6.1. Solvent emissions

Due to the low partial CO2 pressure in flue gases from the power sector, the use of chemical solvents is preferred in post-combustion capture. Chemical solvents seem to be the preferred option for the short-term, since this technology is relatively mature, commercially available at industrial scale (though not yet power plant scale), and post-combustion can be used to retrofit existing power stations (as end-of-pipe treatment). The disadvantages of using amines as chemical solvent are high costs for energy (energy penalty), space (due to large gas volumes) and equipment. Furthermore, amines and degradation products are found to be emitted from the stack, causing potential environmental impacts (Horssen, Kuramochi et al. 2009).

Amines can leave the power plant with the CO2 captured gas to be stored in the deep underground where it is considered to have limited environmental impact. Emissions of amines to the air can take place when the residuals are taken out of process when recycling the amine at the top of the absorber (especially relevant for safety of workers) and with the cleaned flue gas at the top of the absorber where they are emitted into the atmosphere (relevant for the public and environment).

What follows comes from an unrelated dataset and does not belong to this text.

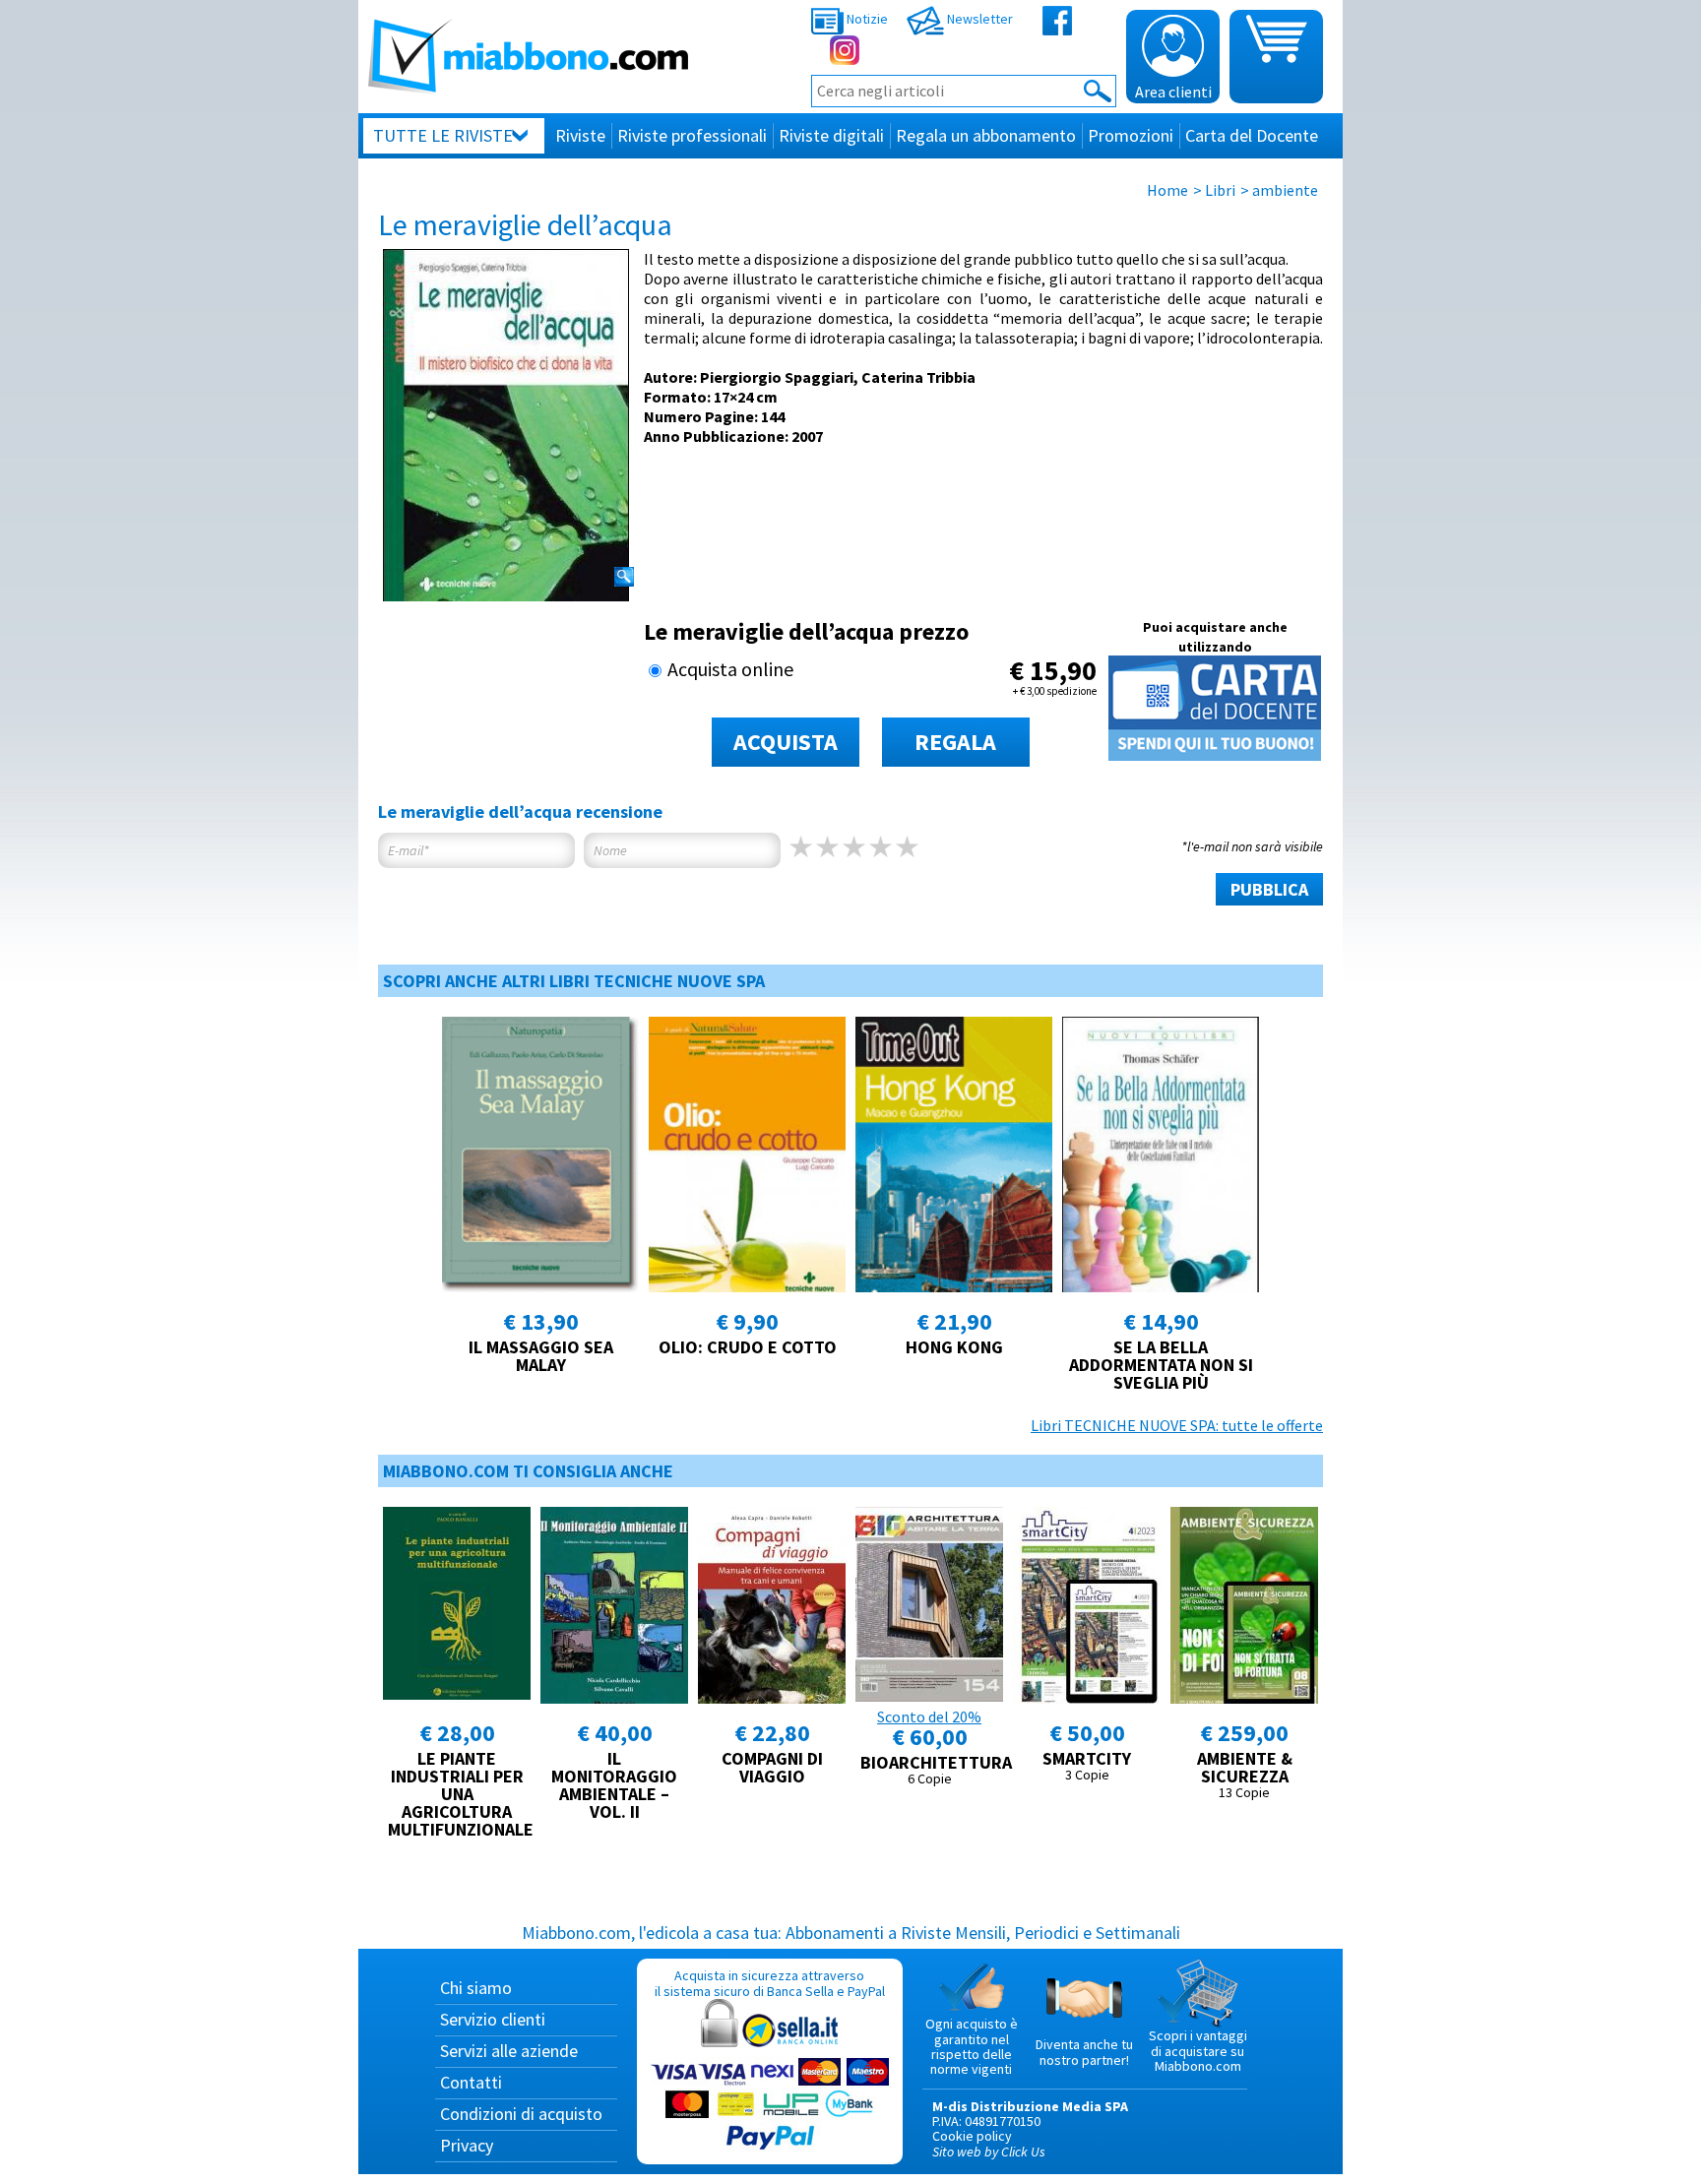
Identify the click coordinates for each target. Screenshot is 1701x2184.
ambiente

Finally, amines can degrade, e.g. into ammonia (also treated in the previous sections). The amines can also react with oxidized nitrogen in the atmosphere to form potentially harmful compounds such as nitrosamines, nitramines, aldehydes and amides. The environmental impacts are not easy to assess since there are a large number of degradation products which not only depend on the degradation mechanisms occurring in the capture process, but also on the type of amines used (Knudsen 2008).

6.2. Environmental impacts of amines

In 2007, the Norwegian Institute for Air Research (NILU) conducted a screening study to understand more about atmospheric amine chemistry and to evaluate the environmental effects of amine emissions and degradation products such as nitrosamines, nitramines, aldehydes and amides.

The amines studied are monoethanolamine (MEA), piperazine, aminomethylpropanol (AMP) and methyldiethanolamine (MDEA). Among these amines, piperazine has been through a thorough evaluation and classification in the EU system. There are several experimental studies available on MEA, but most of them were conducted during 1960s and -70s. For AMP and MDEA the toxicological data are rare. High quality inhalation studies are lacking. For piperazine and MEA indications exist of reproductive and developmental toxicity. In addition, one study suggests similar effects of AMP. None of the amines have been reported to be carcinogenic, but this should also be evaluated further with additional studies (Låg, Andreassen et al. 2009).

Låg et al. concluded that amines themselves are most likely causing little risk to human health, but the emissions contribute to the nitrogen load and potentially to eutrophication which could have impacts on sensitive terrestrial ecosystems.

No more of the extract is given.